El consumo masivo atraviesa un período prolongado de contracción y ya suma once meses seguidos de bajas consecutivas, lo que refleja una tendencia sostenida de debilitamiento en la demanda de bienes esenciales.
La economía argentina presenta en el primer trimestre de 2026 un crecimiento general que, de acuerdo con un informe de la consultora Epyca, no se refleja de manera uniforme en el empleo, los salarios ni el consumo. Mientras algunos sectores muestran dinamismo, el impacto en el bienestar de los hogares continúa siendo limitado.
El impulso de la actividad proviene principalmente de la agricultura, la minería y la pesca, en contraste con la industria manufacturera y la construcción, que permanecen rezagadas respecto de sus niveles históricos. En paralelo, el consumo masivo acumula once meses de caída, el empleo privado formal sigue debilitado en gran parte de los sectores y los salarios reales registran una pérdida significativa en lo que va del año.

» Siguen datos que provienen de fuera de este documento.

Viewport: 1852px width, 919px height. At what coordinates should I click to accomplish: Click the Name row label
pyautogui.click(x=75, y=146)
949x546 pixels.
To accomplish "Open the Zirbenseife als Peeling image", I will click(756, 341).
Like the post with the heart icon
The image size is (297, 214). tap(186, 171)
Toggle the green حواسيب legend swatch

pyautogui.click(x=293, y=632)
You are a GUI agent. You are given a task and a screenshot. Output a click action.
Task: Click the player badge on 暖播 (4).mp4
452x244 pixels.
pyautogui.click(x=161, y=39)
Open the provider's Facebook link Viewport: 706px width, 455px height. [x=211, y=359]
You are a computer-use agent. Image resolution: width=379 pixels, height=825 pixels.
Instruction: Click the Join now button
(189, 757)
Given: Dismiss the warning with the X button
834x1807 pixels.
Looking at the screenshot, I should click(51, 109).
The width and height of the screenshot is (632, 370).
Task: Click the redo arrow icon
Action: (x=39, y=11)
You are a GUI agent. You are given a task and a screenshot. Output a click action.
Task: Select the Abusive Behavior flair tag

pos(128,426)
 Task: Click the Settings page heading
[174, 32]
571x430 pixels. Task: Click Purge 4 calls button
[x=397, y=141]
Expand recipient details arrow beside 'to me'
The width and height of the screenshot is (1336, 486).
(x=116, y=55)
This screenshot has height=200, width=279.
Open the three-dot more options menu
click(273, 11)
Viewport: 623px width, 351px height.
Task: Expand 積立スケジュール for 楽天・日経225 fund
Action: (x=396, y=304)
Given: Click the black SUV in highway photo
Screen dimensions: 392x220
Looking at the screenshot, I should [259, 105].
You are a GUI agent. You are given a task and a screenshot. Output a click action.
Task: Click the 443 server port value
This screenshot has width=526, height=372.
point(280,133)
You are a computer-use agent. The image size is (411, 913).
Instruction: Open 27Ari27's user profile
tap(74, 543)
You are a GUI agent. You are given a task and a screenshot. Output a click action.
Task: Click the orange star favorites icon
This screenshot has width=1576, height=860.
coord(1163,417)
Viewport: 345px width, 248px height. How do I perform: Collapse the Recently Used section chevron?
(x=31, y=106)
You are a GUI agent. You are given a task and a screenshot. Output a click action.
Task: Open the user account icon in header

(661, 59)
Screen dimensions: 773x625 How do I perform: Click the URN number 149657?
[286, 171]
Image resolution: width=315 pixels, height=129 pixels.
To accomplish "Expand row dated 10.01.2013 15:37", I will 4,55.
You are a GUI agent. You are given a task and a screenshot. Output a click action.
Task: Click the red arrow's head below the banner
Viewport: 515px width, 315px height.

El informe también advierte que, aunque ciertos factores externos como el posible impacto de fenómenos climáticos favorables y el crecimiento exportador de la minería podrían mejorar el ingreso de divisas, su efecto sobre la economía interna sería limitado. A esto se suman presiones cambiarias, desafíos inflacionarios y compromisos de deuda en moneda extranjera, lo que configura un escenario de crecimiento sin mejoras homogéneas en las condiciones de vida de la población.